From the bestselling author of The Inn at Lake Devine ("Rivals her own best work for its understanding of the way smart, opinionated people stumble toward happiness"--Glamour) and Isabel's Bed ("It's Fannie Farmer for the soul . . . delivered in a delicious style that is both funny and elegant"--USA Today) comes a darkly romantic comedy of manners that confirms Elinor Lipman's appointment to the Jane Austen chair in modern American sensibility.
Thirty unmarried years have passed since the barely suitable Harvey Nash failed to show up at a grand Boston hotel for his own engagement party. Today, the near-bride, Adele Dobbin, and her two sisters, Lois and Kathleen, blame Harvey for what unkind relatives call their spinsterhood, and what potential beaus might characterize as a leery, united front. The doorbell rings one cold April night. Harvey Nash, older, filled with regrets (sort of), more charming and arousable than ever, just in from the Coast, where he's reinvented himself as Nash Harvey, jingle composer and chronic bachelor, has returned to the scene of his first romantic crime. Despite the sisters' scars and grudges, despite his platinum tongue and roving eye, this old flame becomes an improbable catalyst for the untried and the long overdue.
The refined and level-headed Adele finds herself flirting with her boss--on public television. Entrepreneurial Kathleen is suddenly drinking cappuccino with Lorenz, the handsome doorman at the luxury high-rise where she owns a lingerie boutique. And Lois, the only sister to have embarked on the road to matrimony and, subsequently, divorce, revives her long-cherished notion that Harvey abandoned Adele rather than indulge his preference for another Dobbin.
Both comic and compassionate, The Ladies' Man has all of Lipman's trademark wit, wattage, and social mischief--with an extra bite.
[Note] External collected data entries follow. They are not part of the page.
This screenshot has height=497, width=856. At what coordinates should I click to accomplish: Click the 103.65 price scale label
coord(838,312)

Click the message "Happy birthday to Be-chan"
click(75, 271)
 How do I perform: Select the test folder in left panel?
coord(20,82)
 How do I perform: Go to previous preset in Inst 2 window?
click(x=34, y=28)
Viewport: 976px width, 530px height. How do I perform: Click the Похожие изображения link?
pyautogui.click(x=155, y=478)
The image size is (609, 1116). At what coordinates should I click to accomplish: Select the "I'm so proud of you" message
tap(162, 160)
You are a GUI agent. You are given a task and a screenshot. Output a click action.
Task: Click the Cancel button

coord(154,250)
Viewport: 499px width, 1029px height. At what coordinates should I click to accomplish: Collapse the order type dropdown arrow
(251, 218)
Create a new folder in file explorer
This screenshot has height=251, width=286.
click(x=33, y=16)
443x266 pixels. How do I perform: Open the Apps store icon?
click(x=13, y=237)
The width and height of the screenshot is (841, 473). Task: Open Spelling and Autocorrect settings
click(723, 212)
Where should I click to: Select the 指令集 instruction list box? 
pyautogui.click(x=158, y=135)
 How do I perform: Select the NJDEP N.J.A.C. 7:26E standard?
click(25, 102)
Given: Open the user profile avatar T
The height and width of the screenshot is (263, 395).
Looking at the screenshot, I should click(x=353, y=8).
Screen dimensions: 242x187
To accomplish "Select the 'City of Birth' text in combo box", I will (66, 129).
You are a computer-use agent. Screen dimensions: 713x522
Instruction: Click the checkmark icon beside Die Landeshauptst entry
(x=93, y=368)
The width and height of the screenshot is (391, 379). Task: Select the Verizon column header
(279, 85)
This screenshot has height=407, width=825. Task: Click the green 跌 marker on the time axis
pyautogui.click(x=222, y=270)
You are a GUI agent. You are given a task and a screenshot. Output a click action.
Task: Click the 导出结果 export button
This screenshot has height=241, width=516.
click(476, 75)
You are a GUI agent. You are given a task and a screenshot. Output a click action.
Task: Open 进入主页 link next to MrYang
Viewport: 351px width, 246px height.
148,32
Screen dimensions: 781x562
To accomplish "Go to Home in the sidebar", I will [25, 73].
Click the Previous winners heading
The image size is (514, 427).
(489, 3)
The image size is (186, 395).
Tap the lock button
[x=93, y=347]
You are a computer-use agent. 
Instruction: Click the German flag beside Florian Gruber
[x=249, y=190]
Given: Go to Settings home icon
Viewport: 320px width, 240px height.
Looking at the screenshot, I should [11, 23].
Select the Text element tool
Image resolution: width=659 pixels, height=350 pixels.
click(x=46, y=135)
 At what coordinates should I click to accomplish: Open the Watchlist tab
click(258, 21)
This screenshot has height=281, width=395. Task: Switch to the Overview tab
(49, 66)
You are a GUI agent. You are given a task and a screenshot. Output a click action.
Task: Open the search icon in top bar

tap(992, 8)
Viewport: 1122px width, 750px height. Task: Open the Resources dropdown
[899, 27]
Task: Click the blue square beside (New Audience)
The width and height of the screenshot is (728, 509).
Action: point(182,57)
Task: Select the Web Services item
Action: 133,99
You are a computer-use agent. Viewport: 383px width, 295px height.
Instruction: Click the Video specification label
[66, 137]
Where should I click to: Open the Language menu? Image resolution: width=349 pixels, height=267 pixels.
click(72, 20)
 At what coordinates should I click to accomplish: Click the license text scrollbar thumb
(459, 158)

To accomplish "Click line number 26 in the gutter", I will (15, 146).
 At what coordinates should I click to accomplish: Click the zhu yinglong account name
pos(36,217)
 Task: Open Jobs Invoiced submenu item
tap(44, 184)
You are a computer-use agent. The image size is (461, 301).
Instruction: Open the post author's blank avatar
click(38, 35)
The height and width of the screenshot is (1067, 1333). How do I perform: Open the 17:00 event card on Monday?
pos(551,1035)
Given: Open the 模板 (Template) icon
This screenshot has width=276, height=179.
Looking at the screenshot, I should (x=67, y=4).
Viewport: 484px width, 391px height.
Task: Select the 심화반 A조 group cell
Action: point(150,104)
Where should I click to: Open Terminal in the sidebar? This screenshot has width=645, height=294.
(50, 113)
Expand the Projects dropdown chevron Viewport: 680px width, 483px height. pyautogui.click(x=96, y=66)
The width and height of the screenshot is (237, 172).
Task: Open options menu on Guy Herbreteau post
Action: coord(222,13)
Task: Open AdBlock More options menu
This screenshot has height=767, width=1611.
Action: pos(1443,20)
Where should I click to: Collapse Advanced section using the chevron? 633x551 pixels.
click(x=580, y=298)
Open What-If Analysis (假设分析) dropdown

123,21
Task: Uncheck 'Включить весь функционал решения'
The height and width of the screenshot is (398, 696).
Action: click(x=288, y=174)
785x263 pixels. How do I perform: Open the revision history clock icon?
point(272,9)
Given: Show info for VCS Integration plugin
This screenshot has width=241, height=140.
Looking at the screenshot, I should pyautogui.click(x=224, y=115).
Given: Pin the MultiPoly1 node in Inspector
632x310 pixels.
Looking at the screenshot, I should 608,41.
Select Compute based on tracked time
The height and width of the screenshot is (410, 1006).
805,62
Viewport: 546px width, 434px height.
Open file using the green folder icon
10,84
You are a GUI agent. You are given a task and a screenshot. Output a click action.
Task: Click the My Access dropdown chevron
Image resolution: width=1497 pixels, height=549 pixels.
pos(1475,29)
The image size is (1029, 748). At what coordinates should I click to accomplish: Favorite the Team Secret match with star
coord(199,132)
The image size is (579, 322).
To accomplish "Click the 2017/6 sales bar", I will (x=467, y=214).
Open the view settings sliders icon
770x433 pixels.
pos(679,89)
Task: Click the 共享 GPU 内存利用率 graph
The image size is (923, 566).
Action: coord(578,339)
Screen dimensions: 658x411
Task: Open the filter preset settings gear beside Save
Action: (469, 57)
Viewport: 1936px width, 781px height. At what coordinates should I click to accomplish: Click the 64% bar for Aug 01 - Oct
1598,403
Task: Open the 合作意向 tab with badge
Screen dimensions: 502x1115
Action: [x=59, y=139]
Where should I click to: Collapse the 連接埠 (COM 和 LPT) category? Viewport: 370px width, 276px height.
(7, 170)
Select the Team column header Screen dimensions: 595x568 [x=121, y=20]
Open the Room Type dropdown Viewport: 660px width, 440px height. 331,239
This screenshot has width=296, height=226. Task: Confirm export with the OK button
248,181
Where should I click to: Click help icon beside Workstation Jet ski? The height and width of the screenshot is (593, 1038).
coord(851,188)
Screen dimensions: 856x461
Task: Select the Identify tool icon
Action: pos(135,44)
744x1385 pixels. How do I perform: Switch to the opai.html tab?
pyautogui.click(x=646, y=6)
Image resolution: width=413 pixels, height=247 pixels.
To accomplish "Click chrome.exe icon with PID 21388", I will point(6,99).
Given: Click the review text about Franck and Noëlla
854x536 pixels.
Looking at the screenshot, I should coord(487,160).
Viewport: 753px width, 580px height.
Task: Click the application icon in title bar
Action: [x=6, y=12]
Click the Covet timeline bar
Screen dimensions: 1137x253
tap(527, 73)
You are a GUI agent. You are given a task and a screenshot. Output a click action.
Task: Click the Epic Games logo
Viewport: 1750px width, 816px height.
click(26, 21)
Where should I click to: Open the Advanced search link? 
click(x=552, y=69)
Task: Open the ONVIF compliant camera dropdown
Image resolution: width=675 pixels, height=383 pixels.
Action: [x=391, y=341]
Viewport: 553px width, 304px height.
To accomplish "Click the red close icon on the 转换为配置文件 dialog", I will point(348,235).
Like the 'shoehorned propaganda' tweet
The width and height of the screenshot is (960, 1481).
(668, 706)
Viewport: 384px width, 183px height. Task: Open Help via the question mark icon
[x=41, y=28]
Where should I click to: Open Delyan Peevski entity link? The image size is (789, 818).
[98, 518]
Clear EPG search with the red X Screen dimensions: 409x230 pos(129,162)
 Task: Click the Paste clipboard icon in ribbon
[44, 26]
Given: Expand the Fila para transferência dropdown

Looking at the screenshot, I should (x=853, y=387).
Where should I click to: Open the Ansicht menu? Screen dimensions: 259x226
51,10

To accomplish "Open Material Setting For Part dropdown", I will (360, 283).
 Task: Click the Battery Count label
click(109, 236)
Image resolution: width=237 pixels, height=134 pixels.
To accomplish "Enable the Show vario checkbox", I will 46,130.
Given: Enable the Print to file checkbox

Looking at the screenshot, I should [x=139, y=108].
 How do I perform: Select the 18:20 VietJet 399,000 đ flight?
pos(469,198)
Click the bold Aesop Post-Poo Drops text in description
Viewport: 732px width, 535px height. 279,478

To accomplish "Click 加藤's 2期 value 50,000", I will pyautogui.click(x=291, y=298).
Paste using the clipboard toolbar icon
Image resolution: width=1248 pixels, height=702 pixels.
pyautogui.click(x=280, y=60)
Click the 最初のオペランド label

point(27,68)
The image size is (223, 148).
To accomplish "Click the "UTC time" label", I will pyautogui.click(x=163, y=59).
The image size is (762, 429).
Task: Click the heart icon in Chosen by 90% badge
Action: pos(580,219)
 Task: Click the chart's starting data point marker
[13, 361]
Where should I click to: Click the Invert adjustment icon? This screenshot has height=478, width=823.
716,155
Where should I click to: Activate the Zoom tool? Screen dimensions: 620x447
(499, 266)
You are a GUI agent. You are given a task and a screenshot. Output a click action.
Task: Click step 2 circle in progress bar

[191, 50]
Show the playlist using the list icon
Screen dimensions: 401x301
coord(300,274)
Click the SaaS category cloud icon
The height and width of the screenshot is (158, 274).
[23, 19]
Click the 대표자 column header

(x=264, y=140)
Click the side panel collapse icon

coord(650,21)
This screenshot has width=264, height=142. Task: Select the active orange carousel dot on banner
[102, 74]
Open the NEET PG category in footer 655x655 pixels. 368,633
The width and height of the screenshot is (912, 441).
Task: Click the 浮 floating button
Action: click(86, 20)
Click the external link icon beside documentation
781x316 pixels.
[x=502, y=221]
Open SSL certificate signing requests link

The Dobbin sisters are not the Bennetts, and Harvey Nash is no Mr. Darcy, but Lipman's latest novel is Pride and Prejudice as it plays out in the bicoastal, aging-boomer '90s. The protagonists--three red-haired siblings and the man who dumped one of them at her 1967 engagement party--are all in their 40s and 50s. Almost chaste and largely celibate, the Dobbins live together spinsterishly in a Boston suburb, until the womanizing cad who now calls himself Nash Harvey flies in from L.A. "on a mission... to apologize." Unforgiving Adele, the oldest and the one he dumped, works stoically in public TV--in marked contrast to Harvey's precarious livelihood writing commercial jingles. Difficult middle sister Lois, divorced from a cross-dressing patent attorney, for decades has believed--mistakenly--that the smoothly smarmy Harvey left town because of his feelings for her. She welcomes him back with barely concealed lust. The youngest, Kathleen, reacts angrily to his predatory insinuations, breaking a casserole dish on his head and inadvertently turning Nash into an unwelcome houseguest. Paths cross in sitcom fashion, especially since Cynthia John, Harvey's pickup on the red-eye from L.A., lives in the building that houses Kathleen's lingerie shop. The situation is provocative and promising, and at first Lipman seems poised to deliver a semiwhimsical search for identity la Ann Tyler. She exhibits a gimlet eye for the nuances of social interaction and for the rituals of courtship both East and West Coast style, and as usual, her view of the battle of the sexes is frank and refreshing. But the narrative soon begins to read like the outline of a screenplay. Done in shots and heavy on (admittedly snappy) dialogue, it sacrifices depth of character and story for glib entertainment. Though certain scenes (Adele's perfunctory deflowering; the car crash in which Harvey's ex meets a New York playwright on the make) are witty and engaging, too many other encounters (Harvey's sojourn in the Dobbins' apartment; a cocktail party/jingle recital) are dictated less by credibility than by the need to be cute. It's satisfying that while Harvey faces his comeuppance and a palimony suit, the Dobbin sisters finally confront love and commitment. In the end, however, this book is more superficial than we have come to expect of Lipman's fiction. BOMC selection; film rights to Paramount. FYI: The Inn at Lake Devine will be released in trade paperback by Vintage in May.